The nail polish photos are the ones that tend to need the most editing. Sometimes I need to rotate the images slightly, to make sure that they're squarely oriented within the template. I sometimes use Photoshop to clean up my cuticles, including torn skin or polish that got onto my cuticles. Rarely, but still occasionally (less than 3% of the time, usually to the nail polish photos,) I apply the Sharpen filter. Even less frequently, I'll adjust the light-and-dark levels when I have a photo that's a little bit washed out.
I photograph the product in the pot/pan, with no sifter or covering. Then I put a dry swatch on my arm over primer using the elf Essential Smudge Brush, and a wet (water) swatch on bare skin using either the Crown Chisel Fluff or the elf Essential Eyeshadow Brush. I had great grand plans to include a photo of each eyeshadow on my lid, similar to how some indie companies showcase their colors; and some day I may go back and do that. But that takes a lot of time, and since I had a LOT of products to swatch and photograph, this particular sub-project got moved to the end of the queue.
I take a close-up photograph of the product in the barrel. Then I draw a square on my arm, and photograph that. Then apply the product as it's intended to be used (or, in the case of things like the Bite Beauty multisticks, one of the ways that it's intended to be used) and photograph that. When creating the "pro" photos, if a professional picture of the product wasn't available on the vendor site, I would use Image Variations to get a close approximation of the product color for that image only (fewer than 1% of all "vendor" product images on the site.)
I curl and comb my bare lashes, apply one coat of mascara, wait, comb my lashes again, apply a second coat of mascara.

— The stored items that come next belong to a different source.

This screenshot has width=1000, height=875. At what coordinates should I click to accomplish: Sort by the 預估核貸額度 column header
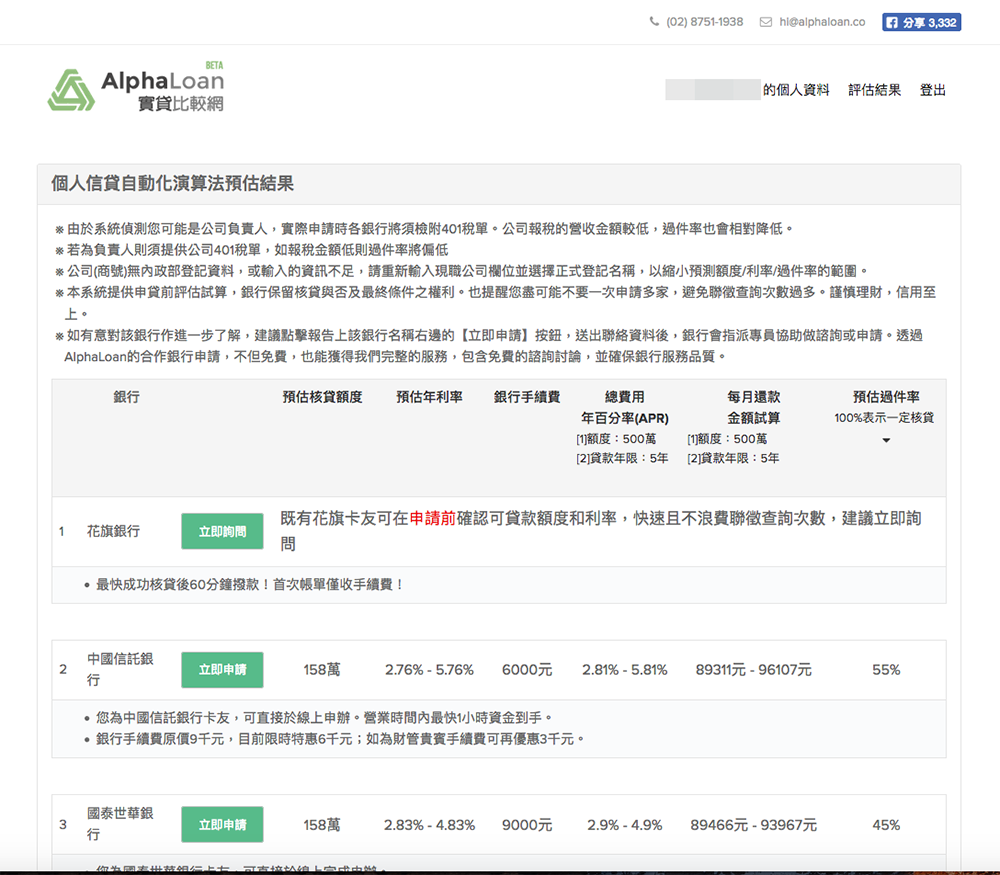tap(322, 397)
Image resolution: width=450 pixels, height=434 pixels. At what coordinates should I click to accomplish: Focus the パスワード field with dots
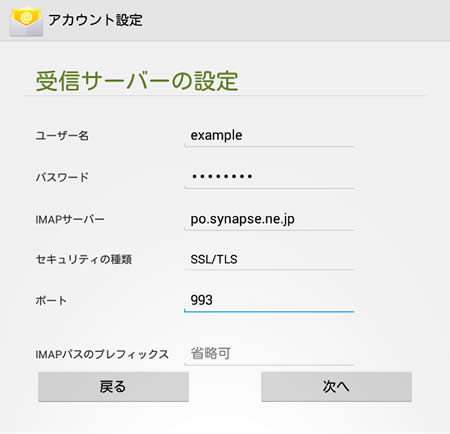(269, 177)
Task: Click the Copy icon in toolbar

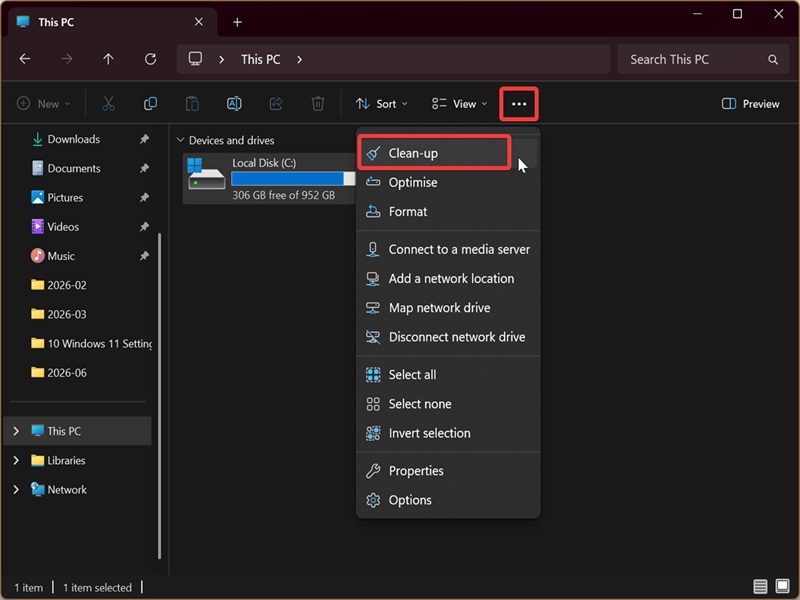Action: (150, 104)
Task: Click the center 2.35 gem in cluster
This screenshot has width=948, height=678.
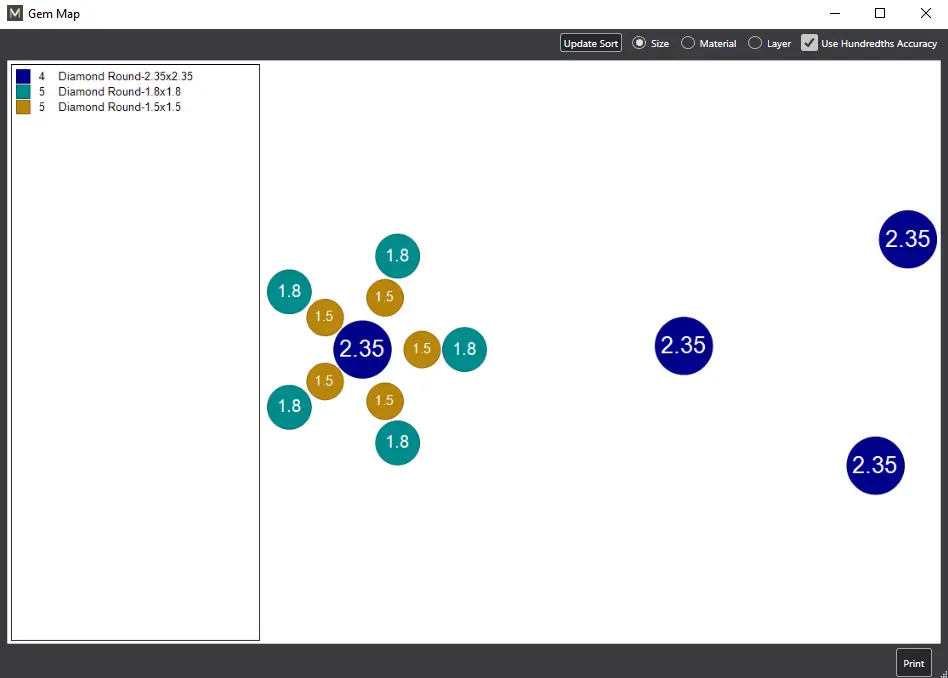Action: pos(362,349)
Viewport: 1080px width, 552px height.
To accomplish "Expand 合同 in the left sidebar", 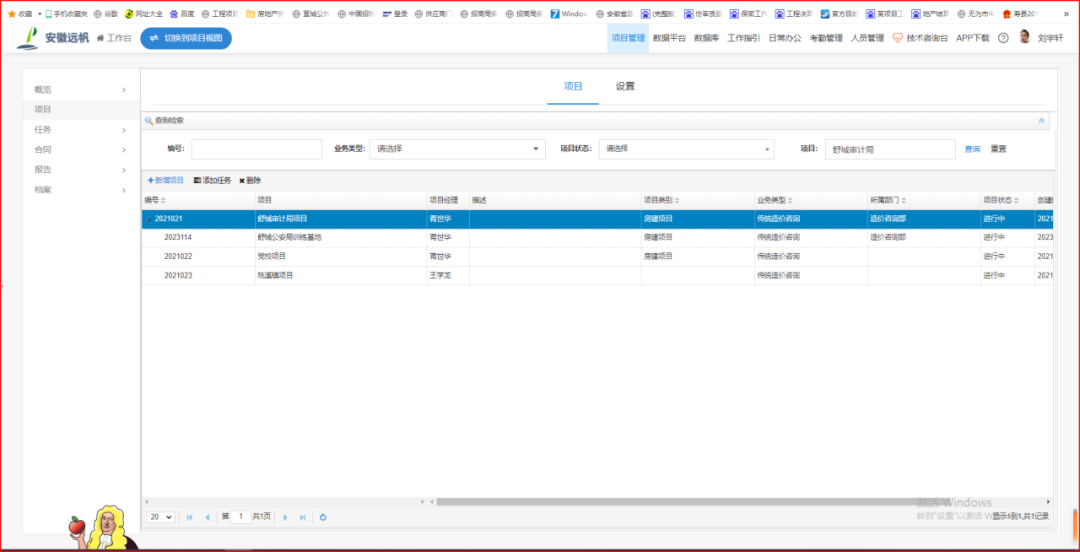I will (x=80, y=150).
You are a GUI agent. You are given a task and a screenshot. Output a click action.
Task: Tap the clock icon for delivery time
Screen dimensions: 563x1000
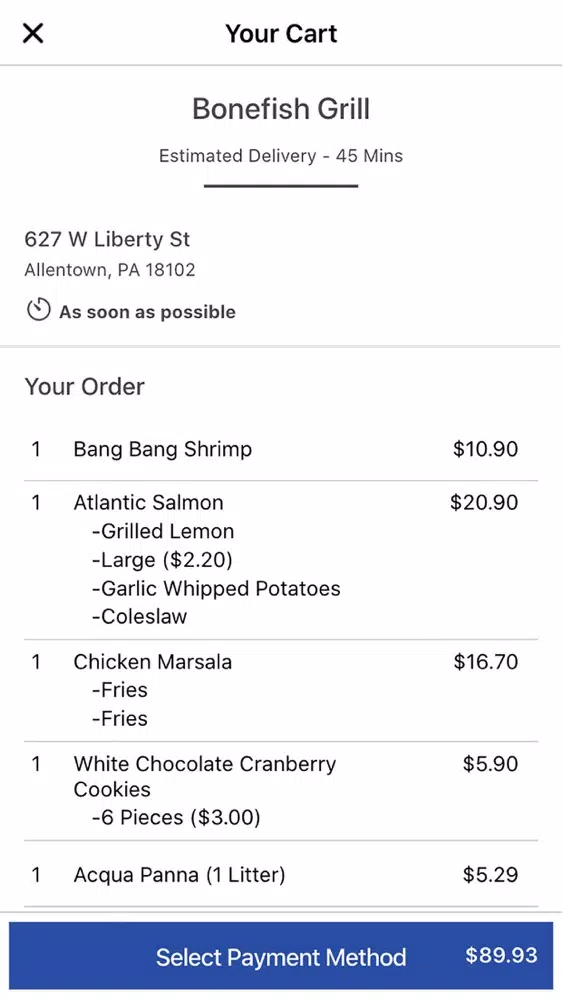click(x=38, y=311)
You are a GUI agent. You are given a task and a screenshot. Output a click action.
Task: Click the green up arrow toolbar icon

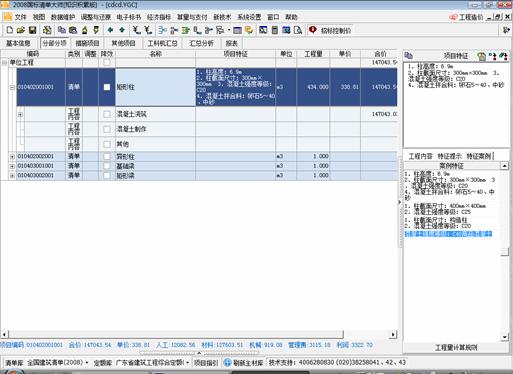(110, 30)
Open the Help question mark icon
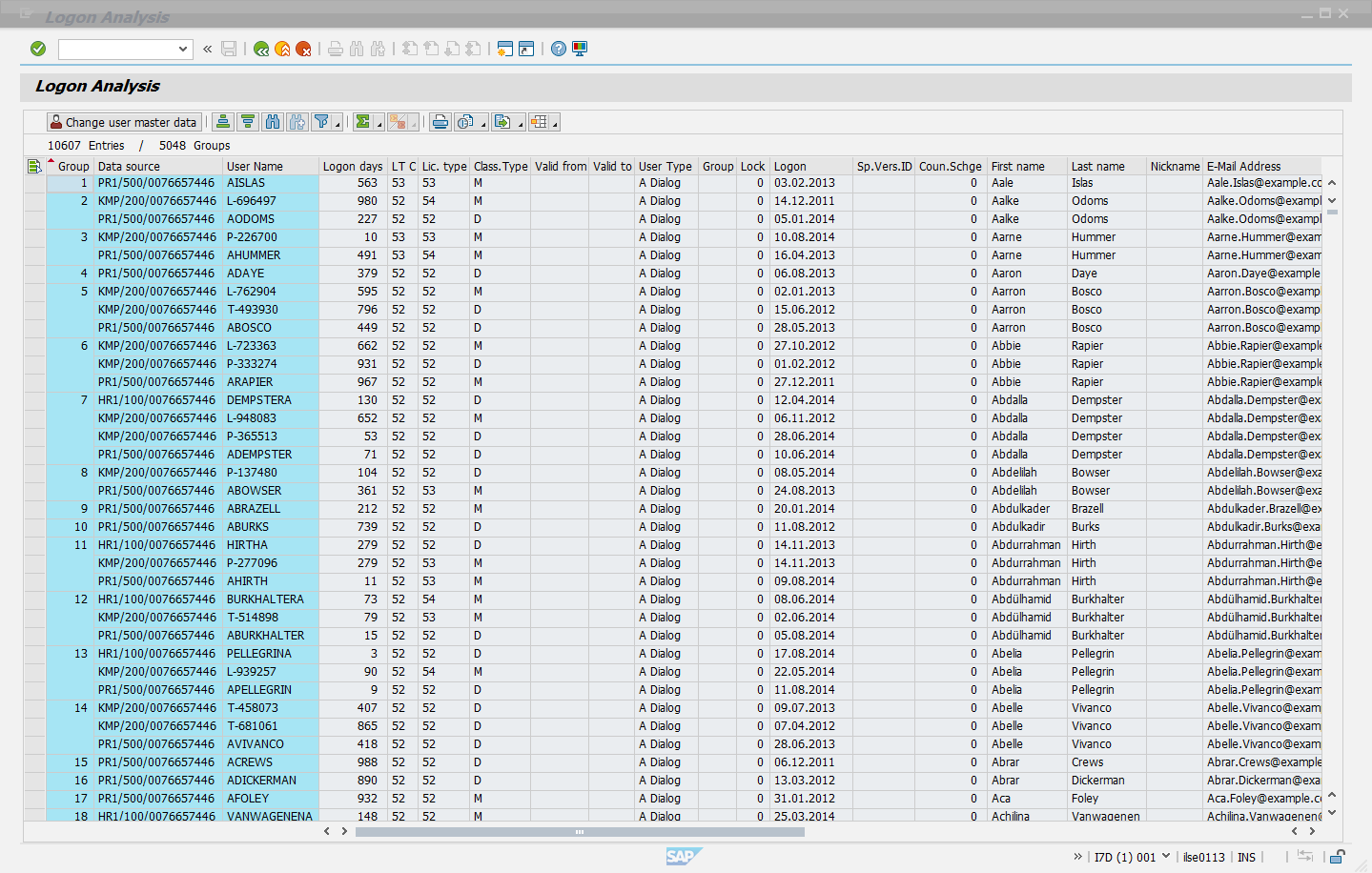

Then I photograph my eyes face-on to show how the mascara will appear to most people, and from beneath to better show close-up detail of the finished application. I do not curl my lashes after applying any mascara - not for photographs, nor in my regular routine.
I photograph the product in the pot/pan, with no sifter or covering. Then I put a dry swatch on my arm over primer using the Crown Studio Oval Foundation Brush (or any other wide, flat brush.) Blush and highlighter swatches are heavier than regular application so that people get a better idea of the product color and finish, but they're not applied so heavily that they could be mistaken for eyeshadow swatches. I also apply the product as it's intended to be used, and photograph that.
These are a little more straightforward: I don't "swatch" them, I do a full manicure. Then I take three photographs: close-view of three nails, polish bottle in the hand, and nails in a fist. For multichrome polishes, I'll use a lightbox to diffuse the light, which actually makes the multichrome effects capturable on camera.